- **GIVEN PASSAGE**:
>>>

How to Install & Run Katanemo Arch-Router-1.5B Locally?

by Ayush Kumar | October 22, 2025

Ready to build cheaper?

Custom CPU plans from as little as $0.012/hour.

Arch-Router-1.5B is a compact, preference-aligned routing model from Katanemo. It reads a conversation plus a user-defined set of “routes” (domain/action pairs) and outputs the single best route as JSON (e.g., {"route": "bug_fixing"}). The design emphasizes transparent, controllable routing for multi-model stacks, letting you encode preferences per domain/action and swap target models without retraining the router. It’s small, fast, and production-oriented—great for low-latency gateways, agents, and API proxies.

GPU Configuration (Practical Estimates)

Setup	Precision / Quant	Min GPU VRAM (approx)	When to use	Notes
CPU only	FP16/FP32 (auto-cast)	—	Dev/test, CI	Works but slower; use `torch.set_num_threads` sensibly.
Single GPU (PyTorch)	FP16/BF16	4–5 GB	Standard deployment	~3 GB params + runtime headroom; fastest to integrate.
Single GPU (bitsandbytes)	INT8	2–3 GB	Memory-lean servers	Slight quality/latency tradeoff vs FP16; easy drop-in with `load_in_8bit=True`.
Single GPU (bitsandbytes)	INT4	1–1.5 GB	Edge/smaller GPUs (e.g., 4–6 GB cards)	Largest memory savings; minor accuracy loss; `load_in_4bit=True`.
vLLM (FP16/BF16)	FP16/BF16	5–6 GB	High-throughput routing API	Extra VRAM for paged-KV & scheduler; shines with concurrency.
Multi-GPU	FP16	N/A	Not needed	Model is small; keep it on one GPU for simplicity.

Tips

For most servers, FP16 on a 6–8 GB GPU is the sweet spot (headroom for longer ctx or concurrency).
If you’re packaging in an agent gateway, consider vLLM to batch many tiny routing calls.
Quantized (int8/int4) loads are ideal for 4 GB GPUs or CPU–GPU mixed environments; verify outputs on your route set.

Resources

Link: https://huggingface.co/katanemo/Arch-Router-1.5B

Step-by-Step Process to Install & Run Katanemo Arch-Router-1.5B Locally

For the purpose of this tutorial, we will use a GPU-powered Virtual Machine offered by NodeShift; however, you can replicate the same steps with any other cloud provider of your choice. NodeShift provides the most affordable Virtual Machines at a scale that meets GDPR, SOC2, and ISO27001 requirements.

Step 1: Sign Up and Set Up a NodeShift Cloud Account

Visit the NodeShift Platform and create an account. Once you’ve signed up, log into your account.

<<<

(Dataset entries)
>>>

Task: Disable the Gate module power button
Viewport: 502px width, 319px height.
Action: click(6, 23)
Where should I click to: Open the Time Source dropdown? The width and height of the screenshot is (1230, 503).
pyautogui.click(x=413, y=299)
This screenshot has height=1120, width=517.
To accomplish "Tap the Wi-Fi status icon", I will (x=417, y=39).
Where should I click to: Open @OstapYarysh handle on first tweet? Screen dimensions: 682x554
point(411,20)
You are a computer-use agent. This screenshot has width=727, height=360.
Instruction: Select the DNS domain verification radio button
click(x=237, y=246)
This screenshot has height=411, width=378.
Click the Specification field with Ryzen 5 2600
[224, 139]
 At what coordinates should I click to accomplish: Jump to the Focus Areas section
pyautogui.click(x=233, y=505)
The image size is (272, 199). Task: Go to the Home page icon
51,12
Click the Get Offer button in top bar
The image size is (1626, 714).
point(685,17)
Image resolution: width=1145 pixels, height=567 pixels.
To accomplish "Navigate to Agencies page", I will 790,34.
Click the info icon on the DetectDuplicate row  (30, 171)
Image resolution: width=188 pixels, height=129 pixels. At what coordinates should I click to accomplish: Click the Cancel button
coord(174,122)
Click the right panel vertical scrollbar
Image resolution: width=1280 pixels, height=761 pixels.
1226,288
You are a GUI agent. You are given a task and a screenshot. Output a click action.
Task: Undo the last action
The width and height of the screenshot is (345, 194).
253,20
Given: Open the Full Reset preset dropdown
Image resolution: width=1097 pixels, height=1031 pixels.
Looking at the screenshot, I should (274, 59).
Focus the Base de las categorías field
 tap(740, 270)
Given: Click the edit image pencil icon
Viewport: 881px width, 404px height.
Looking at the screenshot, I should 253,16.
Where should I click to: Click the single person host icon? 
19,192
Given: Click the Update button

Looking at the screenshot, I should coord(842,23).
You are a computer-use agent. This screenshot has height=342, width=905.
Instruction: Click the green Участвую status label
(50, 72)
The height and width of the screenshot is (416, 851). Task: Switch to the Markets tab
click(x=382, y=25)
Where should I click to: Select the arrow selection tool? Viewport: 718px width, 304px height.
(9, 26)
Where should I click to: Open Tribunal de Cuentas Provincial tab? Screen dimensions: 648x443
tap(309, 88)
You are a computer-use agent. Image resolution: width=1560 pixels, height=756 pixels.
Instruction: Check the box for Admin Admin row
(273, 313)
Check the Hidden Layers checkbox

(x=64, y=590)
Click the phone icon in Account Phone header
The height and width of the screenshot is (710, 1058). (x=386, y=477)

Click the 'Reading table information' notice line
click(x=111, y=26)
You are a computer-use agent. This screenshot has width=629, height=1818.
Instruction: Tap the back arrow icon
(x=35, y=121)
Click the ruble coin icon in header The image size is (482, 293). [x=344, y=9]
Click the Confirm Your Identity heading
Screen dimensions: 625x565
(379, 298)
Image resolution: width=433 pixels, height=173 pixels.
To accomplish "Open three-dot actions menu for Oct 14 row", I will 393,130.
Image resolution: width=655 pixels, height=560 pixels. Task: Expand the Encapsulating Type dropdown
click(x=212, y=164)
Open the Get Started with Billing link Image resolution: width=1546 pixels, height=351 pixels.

<<<

- **WHAT IS NEEDED**:
In the Arch-Router-1.5B guide:
(a) In what format does the model output the single best route?
(b) What is the approximate minimum GPU VRAM listed for the single-GPU bitsandbytes INT4 setup?
(c) Whose GPU-powered virtual machine does the tutorial use?

- **THE ANSWER**:
(a) JSON, e.g., {"route": "bug_fixing"}
(b) 1–1.5 GB
(c) NodeShift's